Javier Marías y el cine son un matrimonio de hecho. Y desde hace tiempo: «Uno de mis primeros ejercicios narrativos era contar a mis amigos del colegio, los lunes, las dos historias que habían pasado ante mis ojos el domingo o el sábado. Los relatos eran desde luego pedestres, pero no dejaban de exigir cierta ordenación mental, necesaria siempre para contar». Pero es un amor, en buena parte, por el cine de antes. El actual tiene algunas mezquindades.
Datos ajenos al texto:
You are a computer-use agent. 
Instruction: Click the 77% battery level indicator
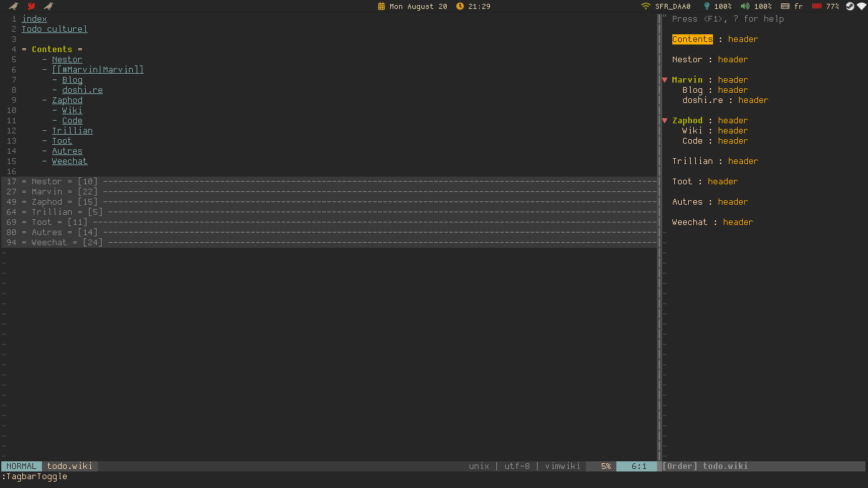click(832, 6)
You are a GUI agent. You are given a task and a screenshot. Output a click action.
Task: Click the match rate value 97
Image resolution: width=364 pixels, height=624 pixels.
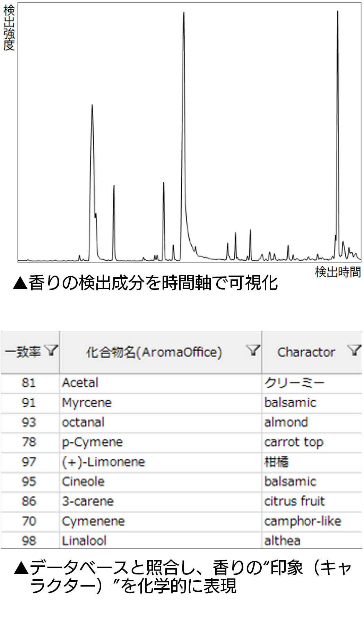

Así, Marías constata en El oficio de oír llover la llegada de la plaga de ese cine –y de esa literatura– «que sirve la buena conciencia del espectador». Quizá para huir de él, su decálogo es: El río, de Jean Renoir; El hombre que mató a Liberty Valance, de John Ford; Campanadas a medianoche, de Orson Welles; El fantasma y la señora Muir, de Joseph L Mankiewicz; Coronel Blimp, de Michael Powell y Emeric
Pressburger; Cantando bajo la lluvia, de Stanley Donen; Con la muerte en los talones, de Alfred Hitchcock; El apartamento, de Billy Wilder; Grupo salvaje, de Sam Peckinpah, y Dublineses, de John Huston.